Com pesar, foi a senhora Cremilha quem anunciou a trágica notícia:
— Barsy, amigo... Nosso amigo Barsy foi assassinado à sangue frio ontem à noite junto à família e a todos que ali estavam. Um banho de sangue, Ék... Um verdadeiro banho de sangue como nunca esta cidade o viu coisa parecida.
Agora era Ék quem não sentia as próprias pernas. Os braços cruzados abrigaram-se nos bolsos do avental. Não tinha equilíbrio para sustentar a surpresa. Pisoteou o ar a esmo, caiu em cima de alguém derrubando cadeiras e uma mesa; outro alguém tentou segurá-lo e à pessoa que amaciou a sua queda.

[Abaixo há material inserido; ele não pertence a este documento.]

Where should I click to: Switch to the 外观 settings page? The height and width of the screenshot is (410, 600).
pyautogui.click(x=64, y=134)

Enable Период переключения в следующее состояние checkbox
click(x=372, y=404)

Leni, apressada, trouxe-lhe uma compressa — um pano encharcado de água morna com loção de alfazema, presente do bom amigo Mirto — e colocou no rosto do esposo. Ék estava pálido, os olhos giravam mesmo que não parecesse a quem os via. Sua mente sussurrava a si: Barsy não... não o bom Barsy... Já foi o Mirto... O Barsy... O... merda, não pode ser!
Foi vez de Ék pensar nas várias coisas que ouvia. Sua mente preferiu o barulho distante de uma porta se fechando. O ontem pareceu distante demais, frio demais. A maçaneta girar, o toque na pintura com zelo. Dolorosos demais. Mas ateve-se apenas às reclamações de sua mulher. À voz dela. O medo da perda de alguém próximo avivou nele o medo da perda de uma alguém a qual via todos os dias em sua cama. Um lugar quentinho, abrigada em seus braços, no bolo dos cobertores. Um glacê enrolado em pelúcia.
Leni. Era a ela quem amava, era nela que pensava. Interrompeu-a delicadamente dando-lhe um beijo sôfrego tendo fim na ardência de uma mordida cúmplice, chorosa. Ela bateu com as mãos nos ombros de Ék e, juntos, trocaram algumas lágrimas sofridas. Sal e açúcar em sua dor. O quadro na parede continuava a observá-los.
Com uma pessoa que não mais raiaria o dia.